- [EXERCISE AIM]:
Exact copy, pictures excluded: write out every line below.

- [TASK MATERIAL]:
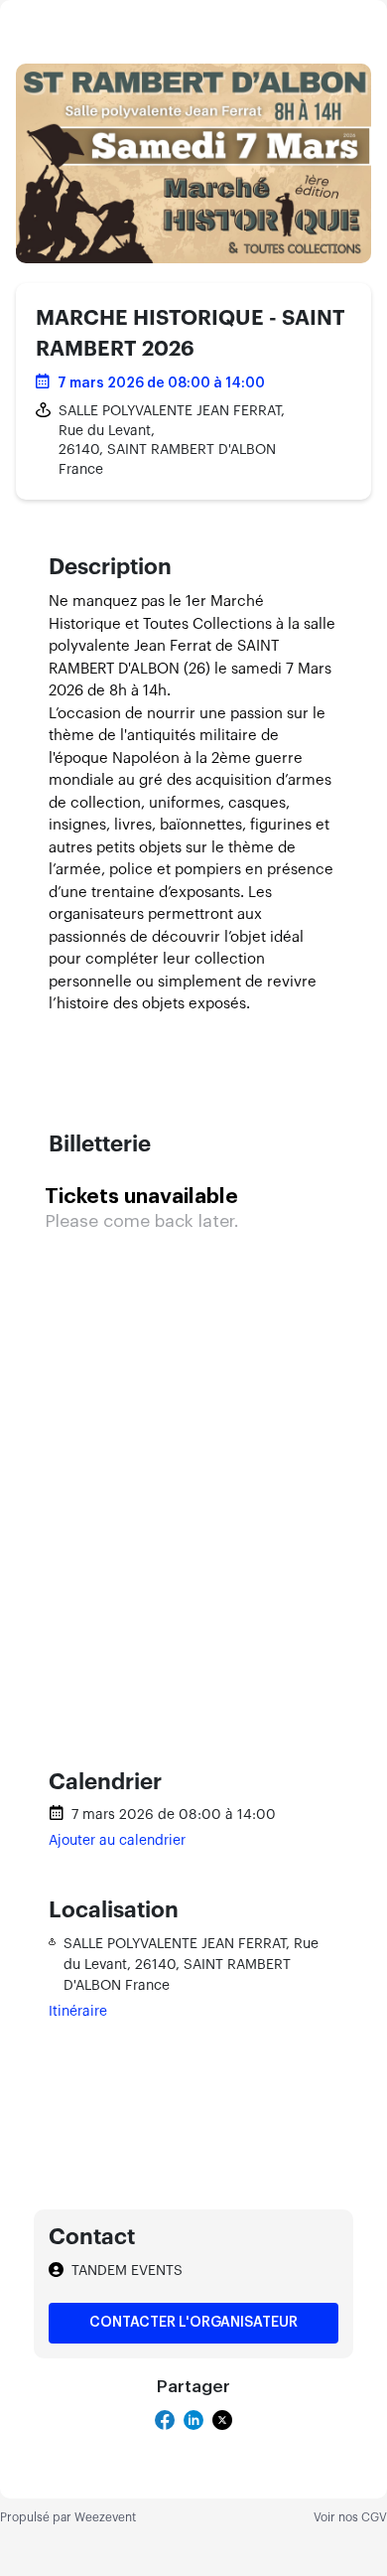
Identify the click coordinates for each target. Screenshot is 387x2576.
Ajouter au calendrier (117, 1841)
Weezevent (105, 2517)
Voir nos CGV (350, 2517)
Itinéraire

- [SOLUTION TO THE EXERCISE]:
Identify the click coordinates for each target. Screenshot is 387x2576.
Ajouter au calendrier (117, 1841)
Weezevent (105, 2517)
Voir nos CGV (350, 2517)
Itinéraire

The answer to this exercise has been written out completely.